Bentuk kritikan paling tajam terkait hubungan antara pemerintah, kepolisian, dan korupsi keluar dari mulut Kepala Komisaris Kepolisian Hindia Belanda C.J. Boon. Pada 1915, Boon diangkat dan diembankan perintah penting memerangi korupsi di dalam salah satu sistem jabatan schout. Boon menulis: Batavia (pusat pemerintahan) kota terkorup di seluruh Hindia. Tidak hanya mencakup kepolisian saja, tetapi di bidang lain dan juga di kota-kota paling terbelakang.
Kritikan Boon berdasar. Namun, dilema polisi tak terselesaikan. Lembaga kepolisian di negara kolonial yang beranggotakan 96 persen pribumi telah dibebani pekerjaan paling kotor dan berat dengan imbalan yang tak sepadan.
Merujuk pada gambaran ideal kerja kepolisian modern, kepolisian zaman kompeni tak hanya ditugasi memperluas pengawasan keamanan dalam negeri, tapi juga mempertahankan kekuasaan. Marco Kartodikromo bahkan menulis sebuah puisi berjudul Penoentoen yang dimuat di surat kabar Sinar Hindia edisi 26 Juni 1918.

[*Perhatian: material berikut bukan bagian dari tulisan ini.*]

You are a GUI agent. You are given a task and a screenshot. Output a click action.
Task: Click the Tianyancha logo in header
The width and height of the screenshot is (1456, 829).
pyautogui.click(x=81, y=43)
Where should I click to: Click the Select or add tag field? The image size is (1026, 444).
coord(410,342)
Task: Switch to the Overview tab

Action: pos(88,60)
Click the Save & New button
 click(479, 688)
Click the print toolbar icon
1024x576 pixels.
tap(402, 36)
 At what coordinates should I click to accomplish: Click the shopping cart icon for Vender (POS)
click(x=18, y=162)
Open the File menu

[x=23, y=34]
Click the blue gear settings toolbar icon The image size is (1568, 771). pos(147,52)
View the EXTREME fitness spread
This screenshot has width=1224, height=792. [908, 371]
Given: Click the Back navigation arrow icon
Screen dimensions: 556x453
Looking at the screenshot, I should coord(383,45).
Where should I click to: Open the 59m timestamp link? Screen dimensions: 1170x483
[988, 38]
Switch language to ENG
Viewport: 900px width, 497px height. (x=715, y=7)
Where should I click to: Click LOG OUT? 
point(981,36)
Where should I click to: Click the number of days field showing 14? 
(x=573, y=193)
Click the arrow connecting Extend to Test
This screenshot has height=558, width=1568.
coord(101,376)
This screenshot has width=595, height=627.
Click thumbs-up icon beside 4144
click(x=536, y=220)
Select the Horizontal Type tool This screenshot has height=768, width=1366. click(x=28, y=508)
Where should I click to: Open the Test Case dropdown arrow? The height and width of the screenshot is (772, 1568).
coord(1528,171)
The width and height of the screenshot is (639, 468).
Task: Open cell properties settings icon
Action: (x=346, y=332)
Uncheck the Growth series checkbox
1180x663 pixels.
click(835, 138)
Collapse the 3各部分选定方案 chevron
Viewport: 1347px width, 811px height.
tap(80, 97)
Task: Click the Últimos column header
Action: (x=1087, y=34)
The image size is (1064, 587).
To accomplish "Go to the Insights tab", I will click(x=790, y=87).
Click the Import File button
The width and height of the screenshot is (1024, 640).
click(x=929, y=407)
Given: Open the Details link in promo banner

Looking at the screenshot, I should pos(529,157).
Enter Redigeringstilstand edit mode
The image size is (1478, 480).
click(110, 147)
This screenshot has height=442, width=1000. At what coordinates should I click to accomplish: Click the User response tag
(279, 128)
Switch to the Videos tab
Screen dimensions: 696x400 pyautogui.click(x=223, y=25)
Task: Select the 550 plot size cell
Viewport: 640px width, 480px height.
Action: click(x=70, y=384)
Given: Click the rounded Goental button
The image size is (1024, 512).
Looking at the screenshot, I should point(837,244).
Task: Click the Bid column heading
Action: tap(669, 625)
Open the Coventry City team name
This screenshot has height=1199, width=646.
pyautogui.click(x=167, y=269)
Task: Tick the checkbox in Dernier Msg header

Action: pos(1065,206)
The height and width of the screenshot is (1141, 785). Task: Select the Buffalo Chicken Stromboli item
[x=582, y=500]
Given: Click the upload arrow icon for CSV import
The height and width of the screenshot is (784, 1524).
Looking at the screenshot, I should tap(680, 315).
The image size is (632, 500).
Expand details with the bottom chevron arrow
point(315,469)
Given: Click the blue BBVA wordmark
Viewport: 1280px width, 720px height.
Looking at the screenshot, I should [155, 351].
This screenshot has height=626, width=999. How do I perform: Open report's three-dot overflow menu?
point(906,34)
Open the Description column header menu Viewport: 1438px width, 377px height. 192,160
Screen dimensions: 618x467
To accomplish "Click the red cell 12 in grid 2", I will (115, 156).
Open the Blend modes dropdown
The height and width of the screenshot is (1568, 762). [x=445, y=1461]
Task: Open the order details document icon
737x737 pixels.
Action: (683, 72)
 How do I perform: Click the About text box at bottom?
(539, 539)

Dalam puisi itu, polisi yang kebanyakan beranggotakan kaum bumiputra diajak bergerak karena mereka dapat menjadi tokoh penting dalam kesuksesan atau kegagalan misi kaum pergerakan kebangsaan. Andai semua polisi kotor musnah di zaman Belanda.
Politie tentoe memboeka mata,
Kepada penoentoen jang membela
Bangsa kita jang dibikin soesa
Oleh orang bangsanja raksasa
Beranikah kamoe mendjalani?
Mendjadi penoentoen jang sedjati?
Jang tida takoet pada justicie?
Dan tidak mengkritik masoek boei?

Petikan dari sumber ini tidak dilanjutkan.